A push is under way to endow Linux with a virtual partitioning technology used by rival operating systems to make servers more efficient.

SWsoft is trying to get OpenVZ made part of the mainstream Linux kernel — the software at the heart of the operating system — and a part of the major commercial Linux versions, says Kirill Korotaev, a project manager at the company.

In this, it has a major ally: Red Hat, the top seller of the open source operating system, which plans to add the software to Fedora.

The companies' move to make OpenVZ partitioning standard in Linux is timely, says Pund-IT analyst Charles King.

"I believe virtualisation is a current or coming fact of life for every information technology vendor," King says. "Vendors who figure out how to easily integrate virtualisation features into their solutions will have a leg-up on competitors."

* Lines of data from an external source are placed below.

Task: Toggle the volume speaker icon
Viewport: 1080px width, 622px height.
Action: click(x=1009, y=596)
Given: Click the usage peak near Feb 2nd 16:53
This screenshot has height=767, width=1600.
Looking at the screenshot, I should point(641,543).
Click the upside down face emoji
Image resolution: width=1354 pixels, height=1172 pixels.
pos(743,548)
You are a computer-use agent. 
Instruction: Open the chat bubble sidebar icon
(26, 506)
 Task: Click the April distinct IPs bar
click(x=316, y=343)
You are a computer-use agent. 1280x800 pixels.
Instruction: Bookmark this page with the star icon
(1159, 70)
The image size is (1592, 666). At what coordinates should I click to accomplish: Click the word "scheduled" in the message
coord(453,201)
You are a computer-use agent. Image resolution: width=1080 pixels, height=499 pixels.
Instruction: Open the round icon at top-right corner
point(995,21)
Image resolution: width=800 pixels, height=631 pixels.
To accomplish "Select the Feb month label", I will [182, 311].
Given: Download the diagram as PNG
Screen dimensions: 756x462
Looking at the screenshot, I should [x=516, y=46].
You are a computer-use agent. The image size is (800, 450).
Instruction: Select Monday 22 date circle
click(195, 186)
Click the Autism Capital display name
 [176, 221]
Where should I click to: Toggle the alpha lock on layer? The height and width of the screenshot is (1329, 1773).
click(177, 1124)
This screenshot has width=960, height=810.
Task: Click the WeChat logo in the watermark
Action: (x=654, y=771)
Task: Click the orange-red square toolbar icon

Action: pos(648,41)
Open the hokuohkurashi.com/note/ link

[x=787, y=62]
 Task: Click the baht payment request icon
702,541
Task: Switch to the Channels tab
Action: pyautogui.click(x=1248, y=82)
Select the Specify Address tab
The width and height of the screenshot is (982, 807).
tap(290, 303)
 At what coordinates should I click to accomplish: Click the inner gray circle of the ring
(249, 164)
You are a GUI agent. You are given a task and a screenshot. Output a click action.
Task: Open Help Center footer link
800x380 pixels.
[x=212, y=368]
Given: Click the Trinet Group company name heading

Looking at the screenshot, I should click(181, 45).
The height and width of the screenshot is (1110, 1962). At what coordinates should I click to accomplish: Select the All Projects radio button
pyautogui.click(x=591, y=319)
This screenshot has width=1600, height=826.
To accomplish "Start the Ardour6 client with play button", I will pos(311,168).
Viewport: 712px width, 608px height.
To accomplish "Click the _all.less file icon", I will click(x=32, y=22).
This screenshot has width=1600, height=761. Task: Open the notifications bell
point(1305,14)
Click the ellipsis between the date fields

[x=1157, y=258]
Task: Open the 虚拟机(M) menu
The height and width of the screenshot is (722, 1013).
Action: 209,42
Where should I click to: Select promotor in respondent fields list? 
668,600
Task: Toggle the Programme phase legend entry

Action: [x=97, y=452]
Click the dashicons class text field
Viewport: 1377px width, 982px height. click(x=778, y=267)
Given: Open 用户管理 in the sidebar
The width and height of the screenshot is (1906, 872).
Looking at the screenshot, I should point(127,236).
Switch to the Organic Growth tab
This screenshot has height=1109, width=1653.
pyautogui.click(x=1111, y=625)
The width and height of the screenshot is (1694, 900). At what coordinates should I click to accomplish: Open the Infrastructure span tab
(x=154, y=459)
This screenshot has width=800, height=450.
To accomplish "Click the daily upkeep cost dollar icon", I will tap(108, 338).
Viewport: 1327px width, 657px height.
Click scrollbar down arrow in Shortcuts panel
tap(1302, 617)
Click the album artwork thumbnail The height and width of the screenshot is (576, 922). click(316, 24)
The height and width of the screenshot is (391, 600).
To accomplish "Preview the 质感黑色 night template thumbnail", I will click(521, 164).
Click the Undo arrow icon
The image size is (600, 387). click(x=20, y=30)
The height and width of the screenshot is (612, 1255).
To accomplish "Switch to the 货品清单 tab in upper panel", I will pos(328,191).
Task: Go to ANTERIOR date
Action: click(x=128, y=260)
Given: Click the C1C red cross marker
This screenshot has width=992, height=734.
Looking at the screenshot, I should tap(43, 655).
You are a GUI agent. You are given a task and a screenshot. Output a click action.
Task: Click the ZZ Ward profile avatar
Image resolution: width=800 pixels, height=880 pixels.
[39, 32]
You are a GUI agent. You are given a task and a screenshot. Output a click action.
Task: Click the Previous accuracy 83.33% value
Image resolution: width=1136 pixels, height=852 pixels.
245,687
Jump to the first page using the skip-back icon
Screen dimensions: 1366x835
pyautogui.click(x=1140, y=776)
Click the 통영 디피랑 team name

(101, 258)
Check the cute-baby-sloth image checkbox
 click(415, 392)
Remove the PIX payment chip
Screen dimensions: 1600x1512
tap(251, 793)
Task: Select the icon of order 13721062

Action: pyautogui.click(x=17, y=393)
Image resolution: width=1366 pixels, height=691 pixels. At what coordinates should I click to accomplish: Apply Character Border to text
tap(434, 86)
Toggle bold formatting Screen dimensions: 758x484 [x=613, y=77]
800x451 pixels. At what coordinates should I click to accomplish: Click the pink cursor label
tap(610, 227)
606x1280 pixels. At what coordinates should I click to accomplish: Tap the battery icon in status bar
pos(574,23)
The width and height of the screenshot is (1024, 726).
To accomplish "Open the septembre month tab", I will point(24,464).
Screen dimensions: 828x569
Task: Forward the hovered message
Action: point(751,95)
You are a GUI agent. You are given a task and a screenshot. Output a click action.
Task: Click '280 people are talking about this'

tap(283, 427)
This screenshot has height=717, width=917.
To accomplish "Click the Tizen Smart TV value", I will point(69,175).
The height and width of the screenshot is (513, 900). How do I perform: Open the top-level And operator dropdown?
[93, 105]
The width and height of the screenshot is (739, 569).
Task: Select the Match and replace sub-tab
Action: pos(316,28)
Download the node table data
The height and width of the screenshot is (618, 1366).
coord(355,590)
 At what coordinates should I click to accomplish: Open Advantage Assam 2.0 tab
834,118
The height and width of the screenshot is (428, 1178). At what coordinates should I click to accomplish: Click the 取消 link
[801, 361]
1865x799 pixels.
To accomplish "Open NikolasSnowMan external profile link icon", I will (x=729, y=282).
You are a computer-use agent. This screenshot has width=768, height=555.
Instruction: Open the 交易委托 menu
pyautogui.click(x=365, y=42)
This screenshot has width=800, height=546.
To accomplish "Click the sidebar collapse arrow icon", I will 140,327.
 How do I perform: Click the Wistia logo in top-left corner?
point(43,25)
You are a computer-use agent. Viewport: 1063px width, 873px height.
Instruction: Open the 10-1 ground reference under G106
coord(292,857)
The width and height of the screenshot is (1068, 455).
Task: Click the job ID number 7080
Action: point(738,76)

Over the years, new ways to carve a single server into separate sections have been introduced. Such divisions make it easier to run multiple independent tasks on a machine, keeping it gainfully employed instead of letting it idle through operational lulls. That increase in efficiency means collections of underutilised servers can be replaced with a smaller number of machines, lowering administration and operation costs.

Many of the several ways to subdivide a server rely on virtualisation, which breaks the hard link between software and the lower-level software or hardware on which it runs. The software's real foundation is replaced with a virtual one, but the operating system or higher-level software thinks it's running on the real thing.

Using its own take on virtualisation, OpenVZ divides a single copy of Linux so it appears to be several independent instances of the operating system, from the perspective of higher-level software. Separate domains, called virtual private servers, can be independently rebooted — though in reality, the underlying operating system stays up and running.

OpenVZ's approach isn't new; the same process has been used elsewhere. For example, Sun' Solaris was given a similar feature, called containers, when version 10 was launched a year ago. Before that, developers added a related technology, called "jails", to the FreeBSD version of Unix. IBM's Serge Hallyn has been working on jails for Linux, a variation of BSD's jails.

And OpenVZ isn't even the first major virtual private server software project for Linux. That position goes to Vserver, an open source package that's used in Positive Software's FreeVPS product.

But OpenVZ has the advantage over Vserver, says Illuminata analyst Gordon Haff. "OpenVZ is an offshoot of a well-regarded commercial product that's used by quite a few large hosting providers, so it's clearly the more mature," he says. OpenVZ is an open source underpinning to Virtuozzo, sold by SWsoft, the main backer of the Linux push.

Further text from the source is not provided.